Would patients be admitted, or people be allowed to come to work, in a hospital that had Legionnaire’s disease spreading through its HVAC system, or cryptosporidium in its water supply?
When there is an unusual smell associated with headaches and nausea in a surgical unit or emergency department, do people continue to work there and show up for their next shift as though this is status quo?
Of course not.
[NOTE: There are exceptions, as we learned in early 2020. During the existential threat of the Covid pandemic health systems had no choice but to have clinicians work in a toxic environment. Clinicians saw it as a moral imperative to assume significant risk for the greater good of society.]
Why is it different for burnout?
Burnout manifests as emotional exhaustion, depersonalization (cynicism), and a sense of inefficacy. It progresses to serious sequelae for clinicians, as they develop depression, substance abuse, and family dysfunction. For 3-400 physicians each year as these problems worsen, it leads to death by suicide.
Shouldn’t workplaces that are causing such significant morbidity and mortality be considered toxic workplaces? Doesn’t this deserve a significant response?
A Key Cause of Burnout
A key cause of burnout is placing highly motivated professionals into a clinical workplace in which they have inadequate support, and in which they cannot care for their patients properly without constant vigilance and focus. The level of vigilance and focus required is unsustainable over the long term.
Put otherwise, the work to be done is essentially undoable in the current work environment. Eventually this takes its toll and burnout ensues.
According to Christina Maslach, PhD the workplace drivers of burnout include:
Work overload
Lack of control
Insufficient reward
Breakdown of community
Absence of fairness, and
Conflicting values
These conditions are endemic in most clinical workplaces. When placed in these conditions, over half of physicians manifest the symptoms of burnout and are at high risk to progress to the serious sequelae noted above. A piece in The Saturday Evening Post, published over five years ago, explores this in great detail.
Why is there so little action by healthcare leaders to address toxic workplaces?
In March of 2017, before the pandemic ravaged hospitals and clinics, 11 CEOs of major US health systems posted a Health Affairs Blog titled, “Physician Burnout Is A Public Health Crisis: A Message To Our Fellow Health Care CEOs“.
I have worked with over 50 health care systems sharing my message about burnout, its root causes, its impact, and, most importantly, what these systems can do to address the root causes and reduce burnout. Most chief medical officers and medical directors are fully engaged. Most process improvement teams are also engaged.

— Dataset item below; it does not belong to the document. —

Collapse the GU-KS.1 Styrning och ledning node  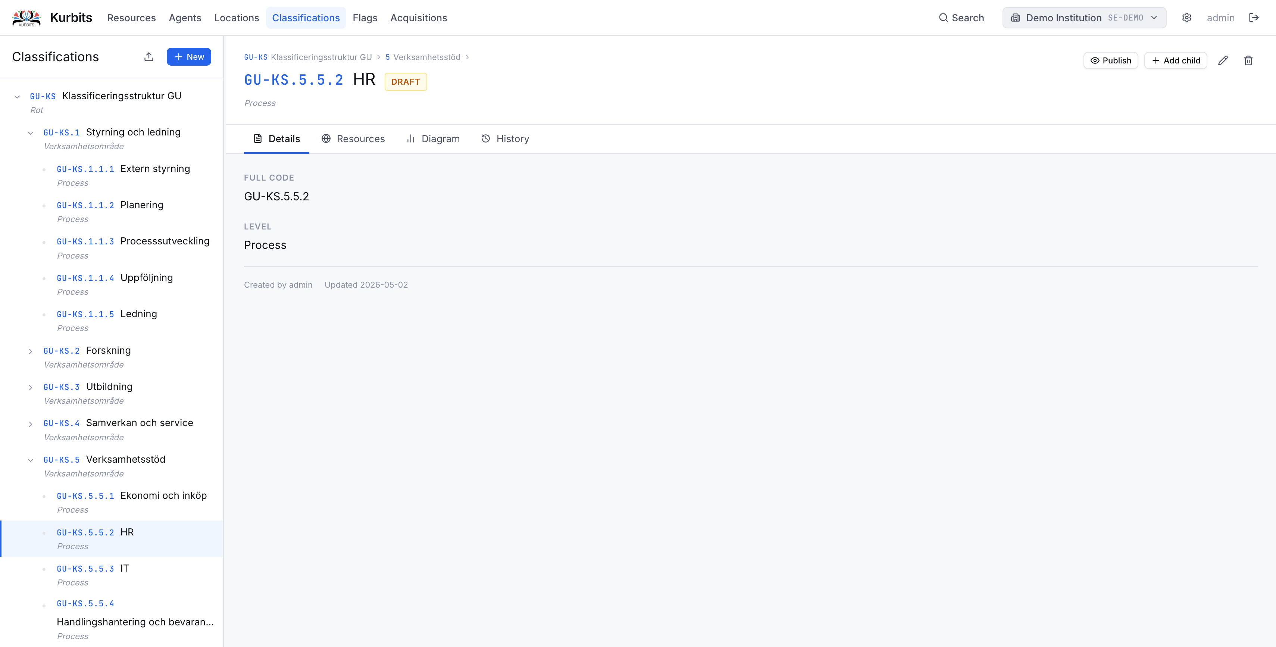tap(31, 133)
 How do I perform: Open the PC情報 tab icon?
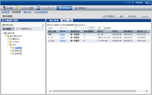(x=4, y=8)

It’s a different story for the rest of the administration, particularly the non-clinical members of the C-suite. More often than not, they acknowledge that burnout is a top concern that is impacting staffing and productivity.
Yet the common CEO approach is to treat burnout reduction as a project assigned to a direct report, or equally likely, to someone one step further removed – someone reporting to a direct report of the CEO.

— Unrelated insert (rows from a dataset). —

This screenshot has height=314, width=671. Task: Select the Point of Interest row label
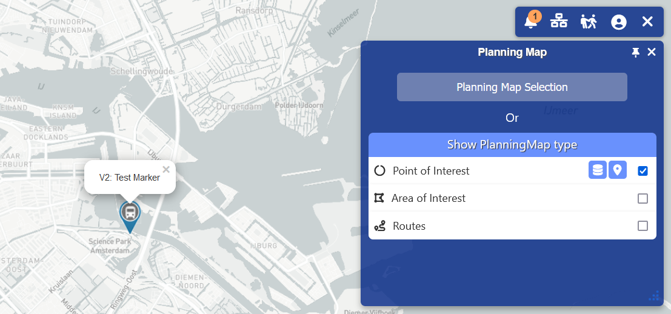(x=431, y=171)
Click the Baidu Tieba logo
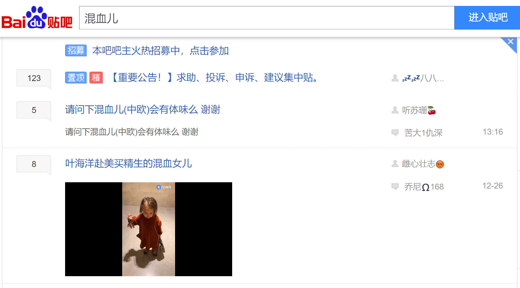The image size is (520, 288). tap(37, 17)
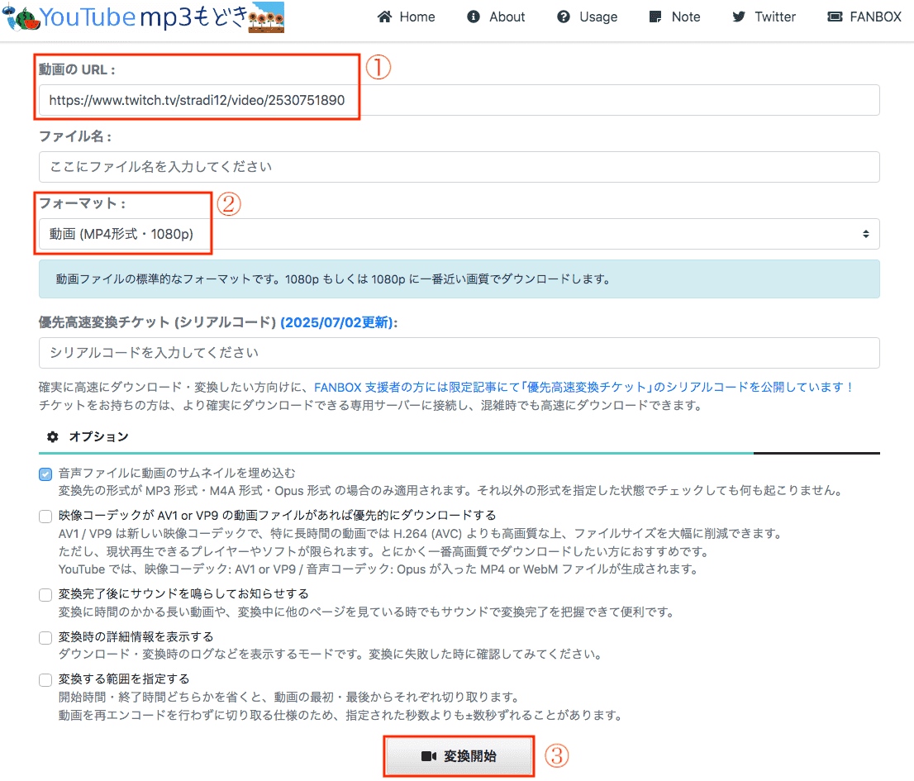Viewport: 914px width, 781px height.
Task: Open the フォーマット dropdown showing MP4形式・1080p
Action: [459, 234]
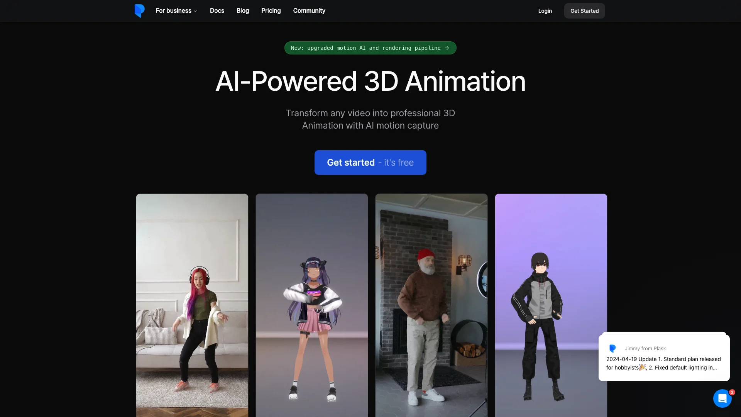Click the Plask icon in chat notification
The height and width of the screenshot is (417, 741).
tap(612, 348)
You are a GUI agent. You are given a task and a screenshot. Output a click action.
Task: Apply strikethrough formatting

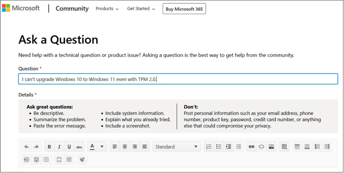[x=79, y=147]
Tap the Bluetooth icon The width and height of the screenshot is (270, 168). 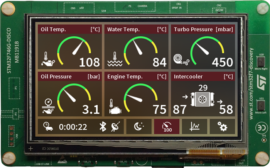pos(103,126)
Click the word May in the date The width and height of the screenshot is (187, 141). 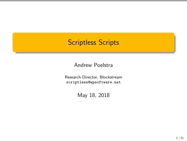(x=82, y=95)
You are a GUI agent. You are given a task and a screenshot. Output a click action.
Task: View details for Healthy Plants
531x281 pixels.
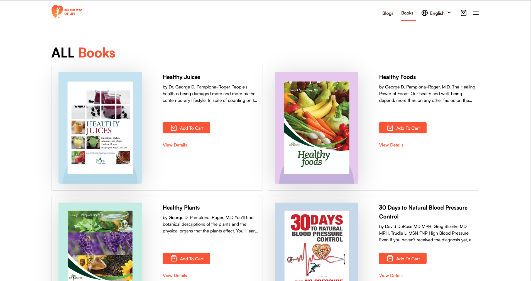[175, 276]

I can understand some of the reasons why:
CEOs are under significant pressure to ensure the financial stability, and enhance the strategic position, of their organizations.

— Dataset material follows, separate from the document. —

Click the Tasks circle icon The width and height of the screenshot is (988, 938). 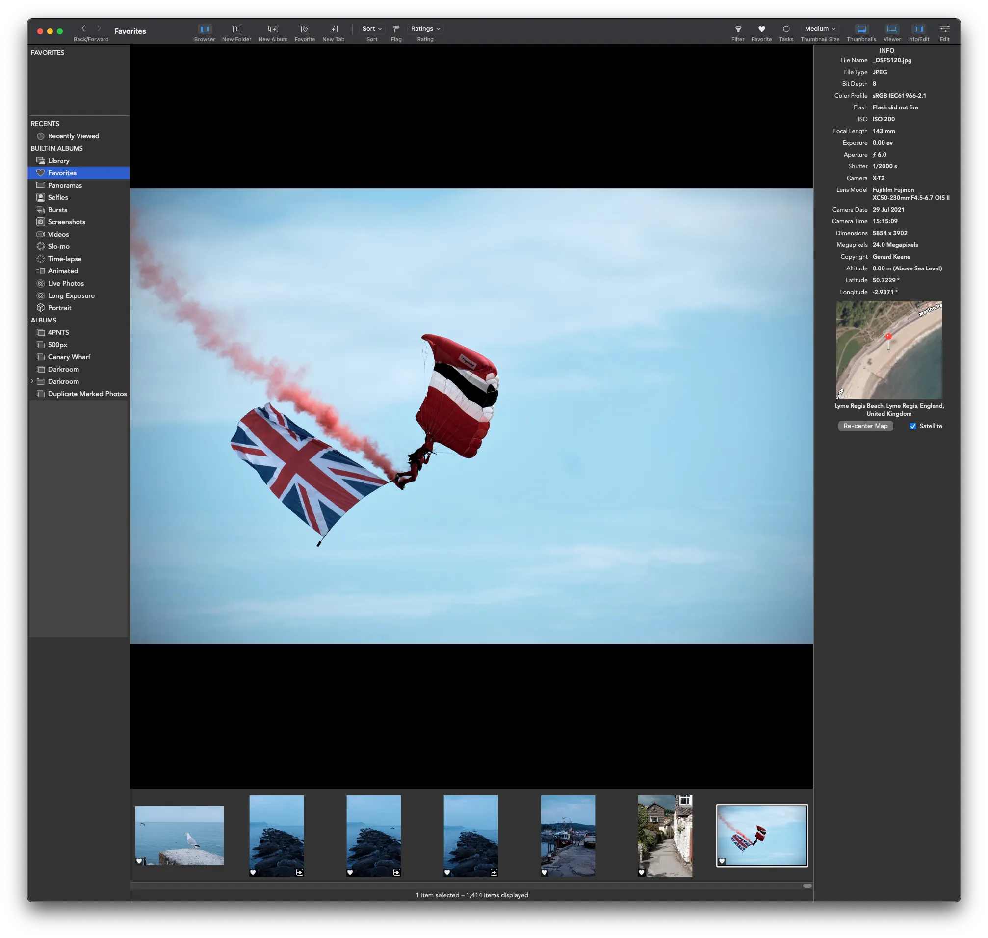pos(786,29)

They have to make choices about which meetings to attend and which stakeholders to spend time with to address these needs.
These become the priorities.
CEOs Are Not Properly Responding to Burnout
Most CEOs understand that burnout in their medical staff is one of the greatest financial and strategic threats facing their organizations. Many have misdiagnosed the cause of the problem as a lack of sufficient resilience in the clinicians. They respond by appointing a Chief Wellness Officer, thinking this alone will solve the problem. A CWO can help, but even the best CWO can't do it alone.
Why don’t CEOs pursue more effective responses?
Is it because:
they have not recognized the real impact – Burnout-related turnover costs the average health system between $10-50M a year in lost revenue, but “lost revenue” does not show up as a line item on the income statement.
they don’t know what actions to take to reduce burnout – resilience training makes a minimal impact. Too few leaders understand the effectiveness of investing in workflow redesign to lower work overload and changing the management system and culture to empower and align clinicians.
addressing the challenge will require them to change their management approach – it’s hard for anyone to change how they work, especially when they have done so for decades, and it has helped them achieve success. Yet, what worked in the past does not work in the complex challenges healthcare faces today.
We all know that change which isn’t easy for anyone. Most of us won’t change until the pain of the current condition is worse than the perceived pain of the change. It's true for CEOs as well as for the rank and file workers.
What too many CEOs miss is that they need to be personally involved in leading the change. They need to do things differently themselves, demonstrating their personal commitment to fixing the workplace.
What do you think?
How much worse will these toxic workplaces have to get, and how many more physicians will have to experience depression, substance abuse, family dysfunction and suicide, before health care leaders feel enough pain and we see effective responses from all health care CEOs?